Each line below is to be copied exactly as it appears.

> AVAILABLE RECORDS:
________________

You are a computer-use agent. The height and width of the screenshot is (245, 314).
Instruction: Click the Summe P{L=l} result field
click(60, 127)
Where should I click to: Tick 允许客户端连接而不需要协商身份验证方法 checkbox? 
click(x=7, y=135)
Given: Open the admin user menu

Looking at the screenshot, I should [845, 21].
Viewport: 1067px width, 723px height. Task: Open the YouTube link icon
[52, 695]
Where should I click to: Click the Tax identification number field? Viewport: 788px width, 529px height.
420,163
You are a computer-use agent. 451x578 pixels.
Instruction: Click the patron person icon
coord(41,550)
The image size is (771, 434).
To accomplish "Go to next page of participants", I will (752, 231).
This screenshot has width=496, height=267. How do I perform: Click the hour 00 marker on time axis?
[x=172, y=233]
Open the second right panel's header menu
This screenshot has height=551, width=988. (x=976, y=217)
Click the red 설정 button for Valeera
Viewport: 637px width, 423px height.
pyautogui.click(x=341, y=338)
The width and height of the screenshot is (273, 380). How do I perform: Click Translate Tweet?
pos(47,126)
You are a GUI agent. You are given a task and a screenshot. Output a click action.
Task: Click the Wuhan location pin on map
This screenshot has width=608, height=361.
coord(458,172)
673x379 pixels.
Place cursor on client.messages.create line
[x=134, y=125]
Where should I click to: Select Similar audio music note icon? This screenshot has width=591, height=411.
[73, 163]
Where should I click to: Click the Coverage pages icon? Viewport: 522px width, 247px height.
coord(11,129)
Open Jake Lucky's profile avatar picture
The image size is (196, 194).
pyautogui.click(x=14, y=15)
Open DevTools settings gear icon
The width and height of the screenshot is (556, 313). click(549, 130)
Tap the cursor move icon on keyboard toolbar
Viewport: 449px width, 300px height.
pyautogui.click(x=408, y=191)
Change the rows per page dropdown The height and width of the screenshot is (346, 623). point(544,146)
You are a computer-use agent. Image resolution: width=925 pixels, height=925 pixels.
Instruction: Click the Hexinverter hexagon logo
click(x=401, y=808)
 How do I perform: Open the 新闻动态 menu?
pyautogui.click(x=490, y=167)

________________

> ANSWER FOR THE TASK:
You are a computer-use agent. The height and width of the screenshot is (245, 314).
Instruction: Click the Summe P{L=l} result field
click(60, 127)
Where should I click to: Tick 允许客户端连接而不需要协商身份验证方法 checkbox? 
click(x=7, y=135)
Given: Open the admin user menu

Looking at the screenshot, I should [845, 21].
Viewport: 1067px width, 723px height. Task: Open the YouTube link icon
[52, 695]
Where should I click to: Click the Tax identification number field? Viewport: 788px width, 529px height.
420,163
You are a computer-use agent. 451x578 pixels.
Instruction: Click the patron person icon
coord(41,550)
The image size is (771, 434).
To accomplish "Go to next page of participants", I will (752, 231).
This screenshot has width=496, height=267. How do I perform: Click the hour 00 marker on time axis?
[x=172, y=233]
Open the second right panel's header menu
This screenshot has height=551, width=988. (x=976, y=217)
Click the red 설정 button for Valeera
Viewport: 637px width, 423px height.
pyautogui.click(x=341, y=338)
The width and height of the screenshot is (273, 380). How do I perform: Click Translate Tweet?
pos(47,126)
You are a GUI agent. You are given a task and a screenshot. Output a click action.
Task: Click the Wuhan location pin on map
This screenshot has width=608, height=361.
coord(458,172)
673x379 pixels.
Place cursor on client.messages.create line
[x=134, y=125]
Where should I click to: Select Similar audio music note icon? This screenshot has width=591, height=411.
[73, 163]
Where should I click to: Click the Coverage pages icon? Viewport: 522px width, 247px height.
coord(11,129)
Open Jake Lucky's profile avatar picture
The image size is (196, 194).
pyautogui.click(x=14, y=15)
Open DevTools settings gear icon
The width and height of the screenshot is (556, 313). click(549, 130)
Tap the cursor move icon on keyboard toolbar
Viewport: 449px width, 300px height.
pyautogui.click(x=408, y=191)
Change the rows per page dropdown The height and width of the screenshot is (346, 623). point(544,146)
You are a computer-use agent. Image resolution: width=925 pixels, height=925 pixels.
Instruction: Click the Hexinverter hexagon logo
click(x=401, y=808)
 How do I perform: Open the 新闻动态 menu?
pyautogui.click(x=490, y=167)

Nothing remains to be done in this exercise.